TASK GOAL: Repeat every line of the material that follows, word for word.

INFORMATION SUPPLIED:
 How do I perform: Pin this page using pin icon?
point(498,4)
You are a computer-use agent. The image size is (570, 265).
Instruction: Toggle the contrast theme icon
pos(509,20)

ANSWER AREA:
 How do I perform: Pin this page using pin icon?
point(498,4)
You are a computer-use agent. The image size is (570, 265).
Instruction: Toggle the contrast theme icon
pos(509,20)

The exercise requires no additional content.